Should Punjab CM Request Special Central Incentives Similar to Himachal?

Synopsis
Key Takeaways
- Punjab's CM advocates for equal support from the Central government.
- Agro food processing zones are proposed for revitalization.
- Significant compensation increases are requested for affected farmers.
- Modernization of infrastructure in border districts is essential.
- The appeal highlights the importance of agricultural sustainability.
Chandigarh, June 26 (NationPress) The Chief Minister of Punjab, Bhagwant Mann, on Thursday put forth the state’s demands to the Niti Aayog team, urging their assistance for both holistic development and the protection of Punjab's interests.
During discussions with the team led by member Ramesh Chand and Program Director Sanjeet Singh, the Chief Minister emphasized that “now is the crucial time for the Aayog to provide generous support to help preserve Punjab’s rich heritage in water resources and agriculture.”

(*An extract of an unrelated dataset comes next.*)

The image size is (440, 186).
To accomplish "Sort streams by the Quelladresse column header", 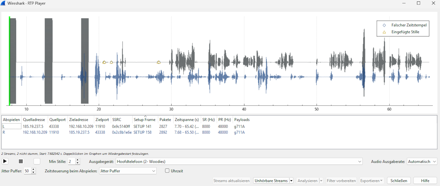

He highlighted that Punjab shares a significant 553 km international border with Pakistan, encompassing six border districts: Amritsar, Tarn Taran, Gurdaspur, Pathankot, Ferozepur, and Fazilka.
However, Mann pointed out that the special incentives provided to Himachal Pradesh, Uttarakhand, and Jammu and Kashmir by the Central government have negatively impacted the economy of Punjab’s border districts.

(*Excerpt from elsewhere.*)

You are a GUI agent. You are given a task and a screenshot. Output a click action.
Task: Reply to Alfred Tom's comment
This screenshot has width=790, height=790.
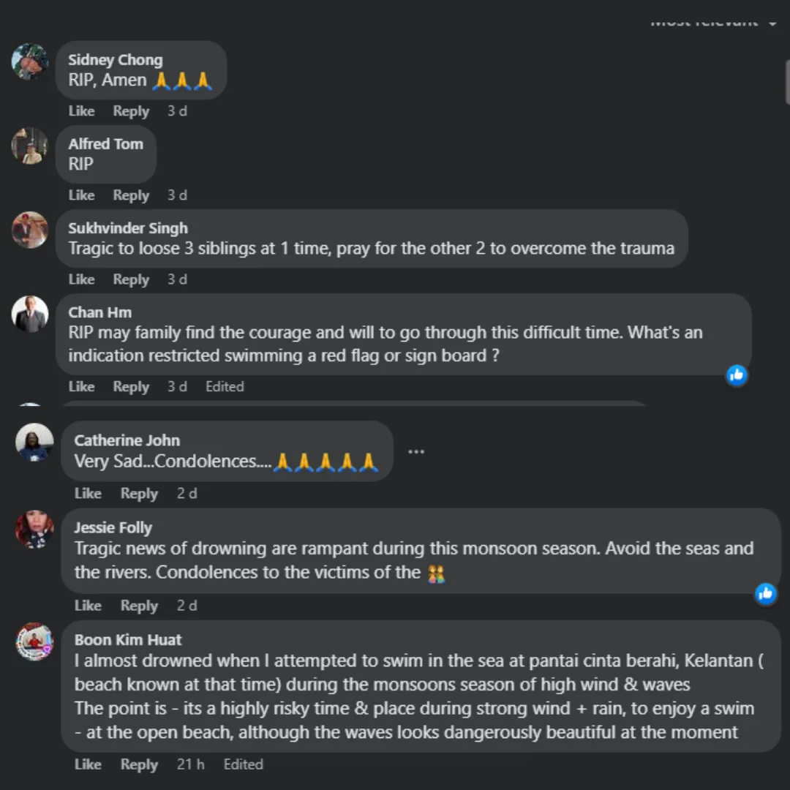(131, 195)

The Chief Minister advocated for the border districts of Punjab to receive similar support as that given to Himachal Pradesh, Uttarakhand, and Jammu and Kashmir to rejuvenate the state’s industrial and trade sectors.
He requested a special incentive package for these border districts, including the establishment of agro food processing zones in each, with a particular emphasis on the basmati rice industry and horticultural products like litchi.
Mann also called for the modernization of existing focal points in border districts and the creation of an exhibition-cum-convention center in Amritsar.
Additionally, he sought a Production-Linked Incentive (PLI) scheme for the agro sector, tax incentives for the textile industry, freight subsidies for businesses, and reduced interest rates on loans in the border districts.
He stressed the importance of a significant increase in compensation for farmers whose lands are situated between the international border and the border fence, emphasizing that over 17,000 acres fall in this area.
Mann pointed out that the current compensation rate of Rs 10,000 per acre per year should be raised to Rs 30,000 per acre annually, and insisted that this should be fully funded by the Centre, as these farmers are crucial in making the country self-sufficient in food production.